Every year, Tinh’s farm produces 300-400 kg of shrimp and 500 kg of crab per hectare. Currently, he sells shrimp sized 30 pieces/kg at VDN200,000/kg (US$10/kg) and shrimp sized 20 pieces/kg at VND300,000/kg (US$15/kg). Pregnant crabs sell for VND200,000/kg and others for VND140,000/kg (US$7/kg). So gross income per hectare comes to about VND160,000,000 (US$8,000) of which just over half comes from shrimp. Tinh also stocks fish such as sea bass and mud skipper. He doesn’t have a contract with a processor so he sells his shrimp to middlemen who sell them in the local market.

Since Tinh’s input costs are relatively low, his farm provides a substantial profit and unlike the intensive shrimp farms nearby (which are easily recognized because the complete absence of mangroves and the presence of large fans that aerate the water) he hasn’t suffered any significant crop losses from disease. Tinh’s biggest problem, he told us, was dirty water from the intensive farms (which are inside the dike) that causes occasional but (thanks to the low stocking density and daily water exchange) short-lived disease outbreaks. Since he’s downstream of the intensive farms and has no other water supply, he’s trapped. This is a good example of a negative externality. Tinh bears the costs (in terms of lost production and increased use of probiotics and lime) of the dirty water released by the intensive farms but doesn’t benefit from the shrimp that they produce. (It also stops Tinh getting his shrimp certified as organic.) Despite these problems, Tinh said that he isn’t interested in intensive shrimp farming because his model is “sustainable, stable, and low risk.”

The next famer we visited, Lai Vai Quang, manages one of the very few integrated mangrove-shrimp farm inside the dike. His farm covers four hectares and like Tien’s about half is covered by mangroves. As a local government official, Quang knows a lot about the local shrimp industry. He told us that the integrated mangrove-shrimp farms makes 50% more profit per hectare than intensive farms and that only seven of the 95 intensive farms were profitable. According to Quang, while in a good year an intensive shrimp farmer can make “billions of dong”, the input costs are high and there is a very high risk of complete crop failure.

So if integrated mangrove-shrimp farming is (apparently) much more profitable than intensive farming, why aren’t farmers converting their intensive farms into mangrove-shrimp farms? One reason, Quang told us, is that the local government has no policy to support mangrove-shrimp farming and converting from an intensive farm implies a significant cost in terms of foregone revenue bearing in mind it that it takes several years for mangroves to reach maturity.

But another reason (which we didn’t discuss with Tinh and Quang), is that intensive farms aren’t owned by the farmers but by businessmen who may be insensitive to crop losses because they have alternative income sources. They are attracted by the huge profits that can be earned in a good year and aren’t concerned about losing money in bad years. Simply put, the businessmen can afford to gamble. For small farmers, on the other hand, serial crop losses can mean bankruptcy.

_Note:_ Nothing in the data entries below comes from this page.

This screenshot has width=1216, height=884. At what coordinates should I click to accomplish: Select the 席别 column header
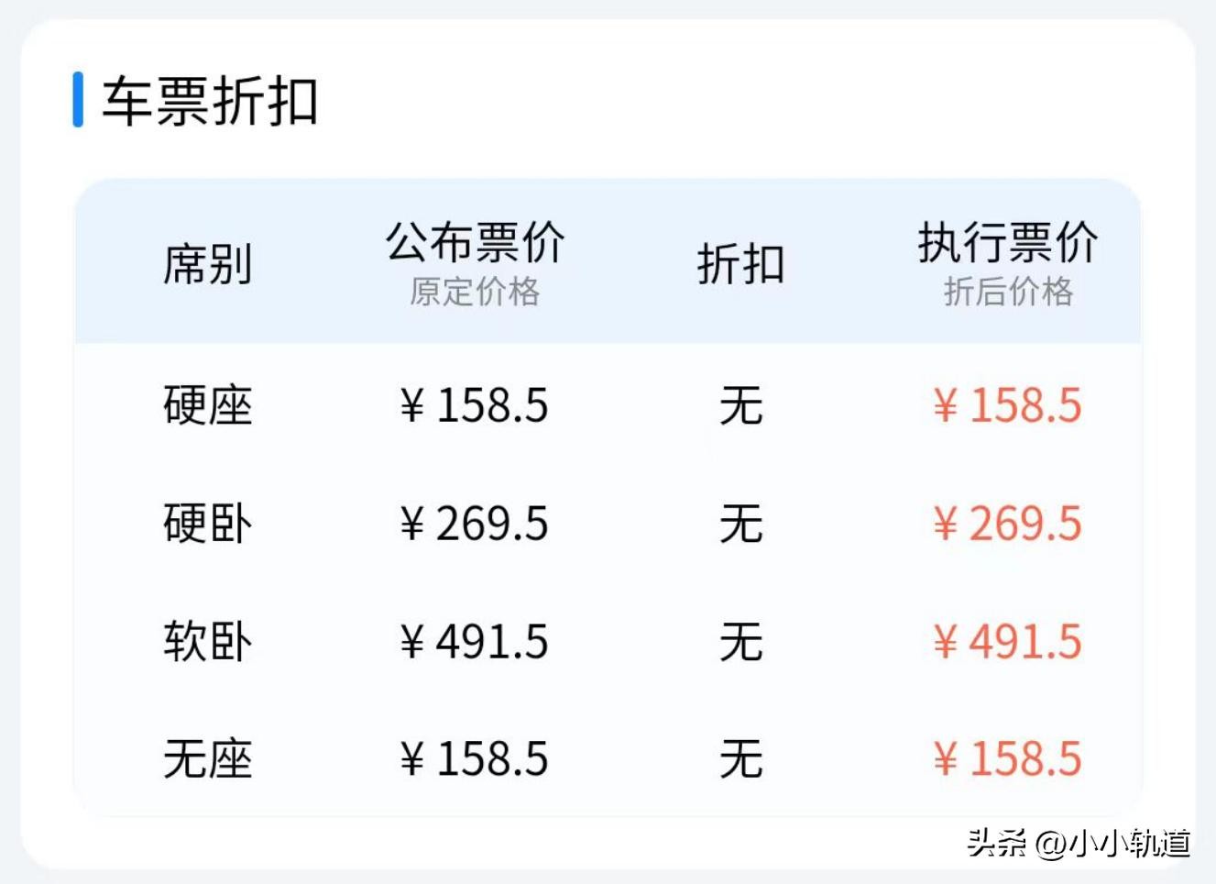click(207, 265)
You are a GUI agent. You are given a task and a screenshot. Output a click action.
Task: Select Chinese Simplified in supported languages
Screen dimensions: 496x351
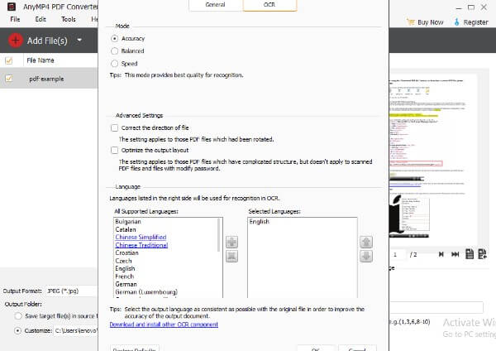tap(141, 237)
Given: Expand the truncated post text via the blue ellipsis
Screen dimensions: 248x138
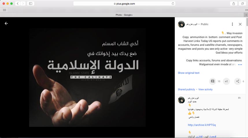Looking at the screenshot, I should click(x=240, y=65).

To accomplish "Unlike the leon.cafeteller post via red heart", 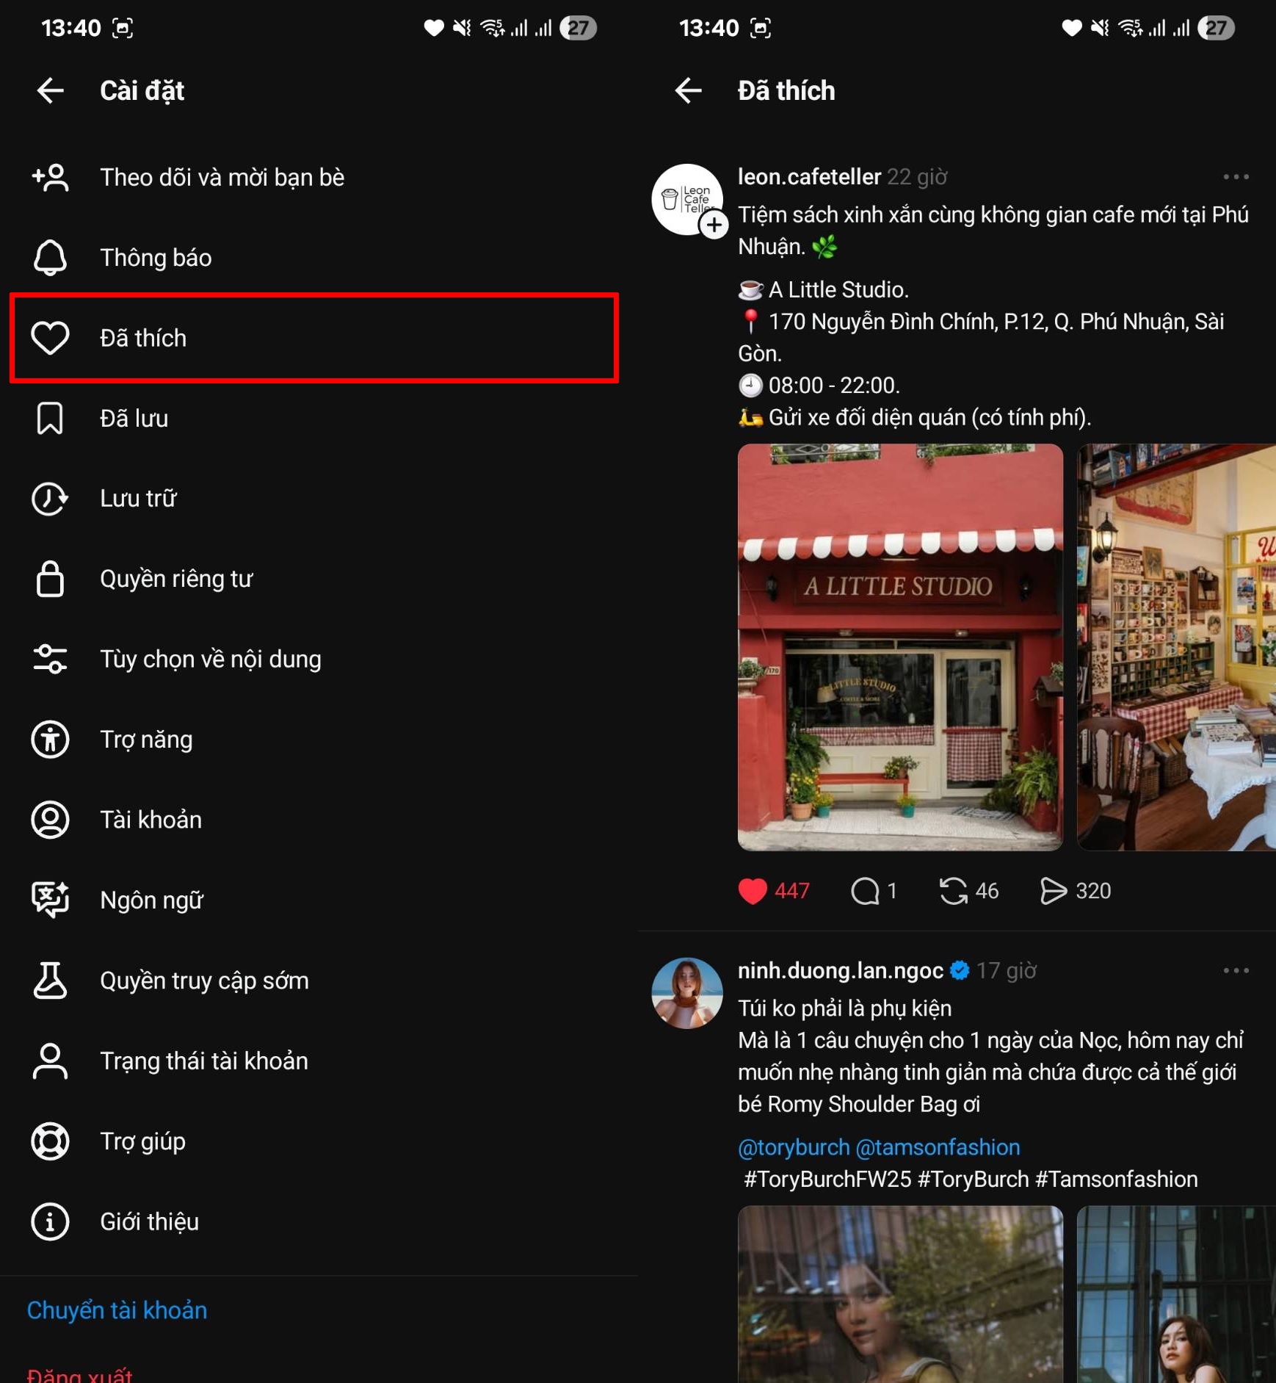I will tap(753, 891).
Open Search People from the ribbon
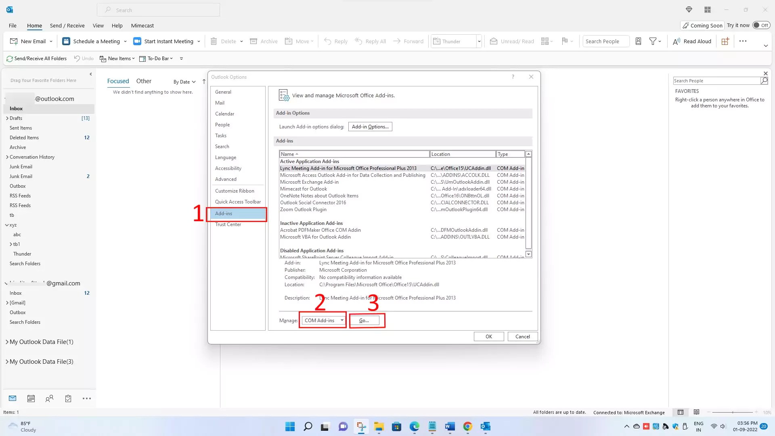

Whether or not this explanation is true requires additional research. But what is unarguably true is that by releasing dirty water into the water supply of mangrove-shrimp farmers downstream, the intensive farmers are not paying the full cost of their operations. If they had to install and operate waste water treatment plants, an expensive undertaking, would intensive farming still be viable or would they shift to mangrove-shrimp farming? At present, the small-scale farmers downstream are effectively subsidizing the businessmen upstream.

An important role of government is to make sure that businesses “internalizes their negative externalities” by, for example, enforcing pollution control regulations. But if, say, government is a beneficiary of a business, it may be reluctant to do so. Bac Lieu wouldn’t be first place where such conflicts of interest are an invisible barrier to more environmentally sustainable business.

*The views expressed here are solely those of the author in his private capacity and do not necessarily represent the views of IUCN.